Called the “nuclear warheads” of modern oncology, alpha isotopes are the core component of next-generation radiopharmaceuticals that deliver lethal radiation directly to tumor cells while minimizing damage to surrounding healthy tissue. The CSNS team has confirmed it can produce three of the most clinically essential alpha isotopes: radium-223, actinium-225, and lead-212, all of which have well-documented effectiveness in treating hard-to-manage late-stage prostate cancer and neuroendocrine tumors.
Wang Sheng, director of the Spallation Neutron Source Science Center and a professor at the Chinese Academy of Sciences’ Institute of High Energy Physics, emphasized the urgent public health need for this advancement, noting that China records nearly 5 million new cancer diagnoses annually — accounting for 25% of the global total — with an overall mortality rate above 50%.
Unlike conventional radiation therapy, which uses long-range radiation that can pass through healthy tissue and cause unintended damage, alpha particles function like precision short-range heavy artillery. Once inside a cancer cell, alpha radiation releases enough energy to break both strands of the cell’s DNA, creating irreversible damage that the cell cannot repair. Wang added that the treatment also delivers a valuable “bystander effect”: dying cancer cells release signals that trigger the death of adjacent malignant cells, even if those cells were not directly targeted by radiation.
Historically, medical alpha isotopes have been produced almost exclusively in nuclear reactors. But the CSNS research team developed an innovative alternative approach using a high-energy linear accelerator. By directing a high-powered proton beam at a target constructed from thorium, a naturally occurring abundant metal, researchers are able to extract the exact isotopes required for clinical use.

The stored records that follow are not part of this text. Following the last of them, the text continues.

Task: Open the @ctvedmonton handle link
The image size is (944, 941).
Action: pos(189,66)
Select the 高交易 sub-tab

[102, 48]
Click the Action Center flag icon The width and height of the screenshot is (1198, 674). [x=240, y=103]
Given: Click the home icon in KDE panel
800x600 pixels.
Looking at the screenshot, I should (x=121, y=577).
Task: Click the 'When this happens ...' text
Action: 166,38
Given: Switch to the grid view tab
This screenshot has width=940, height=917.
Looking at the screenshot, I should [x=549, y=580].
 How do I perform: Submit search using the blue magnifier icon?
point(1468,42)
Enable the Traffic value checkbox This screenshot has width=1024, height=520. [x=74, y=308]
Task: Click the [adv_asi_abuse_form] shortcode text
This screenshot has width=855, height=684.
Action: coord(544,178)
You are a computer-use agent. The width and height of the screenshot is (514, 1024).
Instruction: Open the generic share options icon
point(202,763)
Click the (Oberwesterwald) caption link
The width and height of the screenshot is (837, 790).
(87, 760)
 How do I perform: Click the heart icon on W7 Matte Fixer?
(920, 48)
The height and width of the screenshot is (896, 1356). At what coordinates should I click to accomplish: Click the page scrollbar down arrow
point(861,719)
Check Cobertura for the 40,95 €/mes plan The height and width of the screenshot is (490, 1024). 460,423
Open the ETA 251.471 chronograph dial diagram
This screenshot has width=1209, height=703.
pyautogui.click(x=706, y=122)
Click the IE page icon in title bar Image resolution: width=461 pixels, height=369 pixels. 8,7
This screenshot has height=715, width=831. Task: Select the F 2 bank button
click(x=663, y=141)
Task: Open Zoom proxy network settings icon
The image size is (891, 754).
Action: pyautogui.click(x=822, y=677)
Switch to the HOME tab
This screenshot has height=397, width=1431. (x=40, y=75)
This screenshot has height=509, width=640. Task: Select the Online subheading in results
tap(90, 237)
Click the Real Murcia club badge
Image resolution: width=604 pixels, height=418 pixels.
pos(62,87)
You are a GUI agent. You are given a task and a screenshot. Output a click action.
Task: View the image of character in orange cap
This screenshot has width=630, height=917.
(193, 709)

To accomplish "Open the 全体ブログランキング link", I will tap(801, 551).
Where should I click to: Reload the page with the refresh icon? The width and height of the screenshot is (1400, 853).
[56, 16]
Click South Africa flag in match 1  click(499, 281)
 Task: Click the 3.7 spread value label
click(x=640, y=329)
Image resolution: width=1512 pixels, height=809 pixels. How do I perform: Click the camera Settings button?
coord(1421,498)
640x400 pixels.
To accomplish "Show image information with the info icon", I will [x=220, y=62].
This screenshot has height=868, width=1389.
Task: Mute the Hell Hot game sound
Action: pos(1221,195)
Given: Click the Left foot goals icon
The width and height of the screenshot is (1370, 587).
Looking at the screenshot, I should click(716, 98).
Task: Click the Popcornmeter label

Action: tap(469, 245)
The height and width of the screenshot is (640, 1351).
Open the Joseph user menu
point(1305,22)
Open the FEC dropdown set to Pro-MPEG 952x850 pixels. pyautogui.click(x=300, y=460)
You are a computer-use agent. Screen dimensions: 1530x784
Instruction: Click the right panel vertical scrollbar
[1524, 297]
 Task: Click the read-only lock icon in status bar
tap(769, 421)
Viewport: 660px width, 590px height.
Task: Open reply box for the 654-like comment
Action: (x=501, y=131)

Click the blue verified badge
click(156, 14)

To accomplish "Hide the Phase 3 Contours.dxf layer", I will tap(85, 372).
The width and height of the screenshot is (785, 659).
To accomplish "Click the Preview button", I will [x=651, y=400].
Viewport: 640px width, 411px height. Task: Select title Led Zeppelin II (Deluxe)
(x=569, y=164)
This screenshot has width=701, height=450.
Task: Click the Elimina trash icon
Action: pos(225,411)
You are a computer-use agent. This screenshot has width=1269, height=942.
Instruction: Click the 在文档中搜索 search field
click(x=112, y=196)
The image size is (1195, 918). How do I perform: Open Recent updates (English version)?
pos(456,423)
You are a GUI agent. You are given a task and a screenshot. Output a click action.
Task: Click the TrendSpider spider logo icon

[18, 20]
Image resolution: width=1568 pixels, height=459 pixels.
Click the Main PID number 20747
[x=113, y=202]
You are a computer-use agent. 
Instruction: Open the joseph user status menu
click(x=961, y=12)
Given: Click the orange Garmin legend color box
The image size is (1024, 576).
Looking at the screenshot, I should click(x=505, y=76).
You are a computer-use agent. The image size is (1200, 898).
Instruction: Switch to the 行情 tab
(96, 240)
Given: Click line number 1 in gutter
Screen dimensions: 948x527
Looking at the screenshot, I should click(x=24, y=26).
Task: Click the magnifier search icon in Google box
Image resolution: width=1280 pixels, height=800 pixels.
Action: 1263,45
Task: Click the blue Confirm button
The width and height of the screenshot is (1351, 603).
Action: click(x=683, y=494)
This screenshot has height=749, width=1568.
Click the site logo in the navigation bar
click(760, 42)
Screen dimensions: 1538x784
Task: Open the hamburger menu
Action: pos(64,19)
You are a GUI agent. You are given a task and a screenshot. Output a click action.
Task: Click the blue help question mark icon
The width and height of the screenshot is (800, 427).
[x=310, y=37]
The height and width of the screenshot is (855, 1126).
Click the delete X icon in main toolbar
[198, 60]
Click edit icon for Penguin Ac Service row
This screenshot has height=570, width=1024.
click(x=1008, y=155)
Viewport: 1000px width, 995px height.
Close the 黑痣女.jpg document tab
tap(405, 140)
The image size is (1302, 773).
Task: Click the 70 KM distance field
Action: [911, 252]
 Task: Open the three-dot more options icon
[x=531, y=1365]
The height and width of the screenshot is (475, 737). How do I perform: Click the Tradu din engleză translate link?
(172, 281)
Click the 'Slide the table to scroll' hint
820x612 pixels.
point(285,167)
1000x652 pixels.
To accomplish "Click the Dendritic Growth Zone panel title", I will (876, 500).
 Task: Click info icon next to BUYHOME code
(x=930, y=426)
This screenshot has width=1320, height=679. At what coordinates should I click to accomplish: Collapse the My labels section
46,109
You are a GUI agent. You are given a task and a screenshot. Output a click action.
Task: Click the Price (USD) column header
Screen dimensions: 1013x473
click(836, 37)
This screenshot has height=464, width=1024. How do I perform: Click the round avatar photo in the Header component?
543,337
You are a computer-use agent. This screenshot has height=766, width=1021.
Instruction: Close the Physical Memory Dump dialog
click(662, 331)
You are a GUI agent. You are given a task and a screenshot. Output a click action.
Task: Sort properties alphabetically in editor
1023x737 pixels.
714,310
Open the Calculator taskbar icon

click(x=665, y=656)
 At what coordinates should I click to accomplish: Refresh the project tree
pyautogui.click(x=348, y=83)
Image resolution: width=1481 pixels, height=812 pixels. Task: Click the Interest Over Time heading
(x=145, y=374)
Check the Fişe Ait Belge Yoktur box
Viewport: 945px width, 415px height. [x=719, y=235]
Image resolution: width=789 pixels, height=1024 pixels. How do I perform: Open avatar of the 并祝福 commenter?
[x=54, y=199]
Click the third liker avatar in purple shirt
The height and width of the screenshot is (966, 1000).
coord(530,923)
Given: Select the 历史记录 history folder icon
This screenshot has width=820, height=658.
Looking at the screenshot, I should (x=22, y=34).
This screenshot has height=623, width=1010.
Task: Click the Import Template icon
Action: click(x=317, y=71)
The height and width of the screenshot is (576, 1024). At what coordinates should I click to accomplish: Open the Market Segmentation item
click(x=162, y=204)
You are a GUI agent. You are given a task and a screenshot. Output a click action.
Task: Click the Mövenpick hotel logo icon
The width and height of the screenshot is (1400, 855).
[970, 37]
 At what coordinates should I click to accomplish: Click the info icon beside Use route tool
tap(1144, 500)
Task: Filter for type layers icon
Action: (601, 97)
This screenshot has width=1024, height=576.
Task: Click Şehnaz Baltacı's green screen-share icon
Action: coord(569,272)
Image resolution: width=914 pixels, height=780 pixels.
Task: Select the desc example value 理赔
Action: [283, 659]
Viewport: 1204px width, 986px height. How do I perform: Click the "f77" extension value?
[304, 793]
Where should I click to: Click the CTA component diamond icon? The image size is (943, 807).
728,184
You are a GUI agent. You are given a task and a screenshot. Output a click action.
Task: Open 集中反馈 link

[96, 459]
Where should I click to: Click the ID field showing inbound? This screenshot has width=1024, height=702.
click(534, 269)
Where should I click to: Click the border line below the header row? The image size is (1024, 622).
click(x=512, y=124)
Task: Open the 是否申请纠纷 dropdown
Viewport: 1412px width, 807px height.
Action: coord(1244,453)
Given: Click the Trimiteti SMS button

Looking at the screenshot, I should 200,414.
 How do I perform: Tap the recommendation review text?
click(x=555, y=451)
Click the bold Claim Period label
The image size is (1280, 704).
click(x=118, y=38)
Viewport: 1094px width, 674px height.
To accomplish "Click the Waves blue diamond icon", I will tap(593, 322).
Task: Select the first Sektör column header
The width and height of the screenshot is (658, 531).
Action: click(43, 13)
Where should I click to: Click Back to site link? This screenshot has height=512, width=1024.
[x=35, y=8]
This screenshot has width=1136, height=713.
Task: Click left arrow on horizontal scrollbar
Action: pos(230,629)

Dai Xiongxin, who leads the project’s industrialization initiative, explained that this new production method offers multiple advantages over traditional reactor-based production. It eliminates the need for highly enriched uranium, a material that carries inherent nuclear proliferation risks, making the process both safer and more cost-effective. “It offers flexible production capacity, broader access to raw materials, and significantly lower costs,” Dai noted.
Rigorous quality testing has confirmed that the domestically produced isotopes achieve a purity level of over 99%, matching the high quality standard of imported international supplies. The project does face one key logistical challenge, however: alpha isotopes have extremely short half-lives, decaying within days or even hours of production, making long-term storage and long-distance transportation impossible. To overcome this barrier, the CSNS center signed a strategic cooperation agreement with the China Isotope & Radiation Corporation over the weekend to build a complete localized industrial chain for production and distribution in Guangdong province.
A purpose-built dedicated production line is currently under construction at the site. Once the facility reaches full operational capacity by 2031, it is projected to produce enough isotopes to supply nearly 1 million patient treatments per year, marking a major leap forward in China’s quest for self-sufficiency in advanced medical resources and expanding access to life-saving cancer care across the country.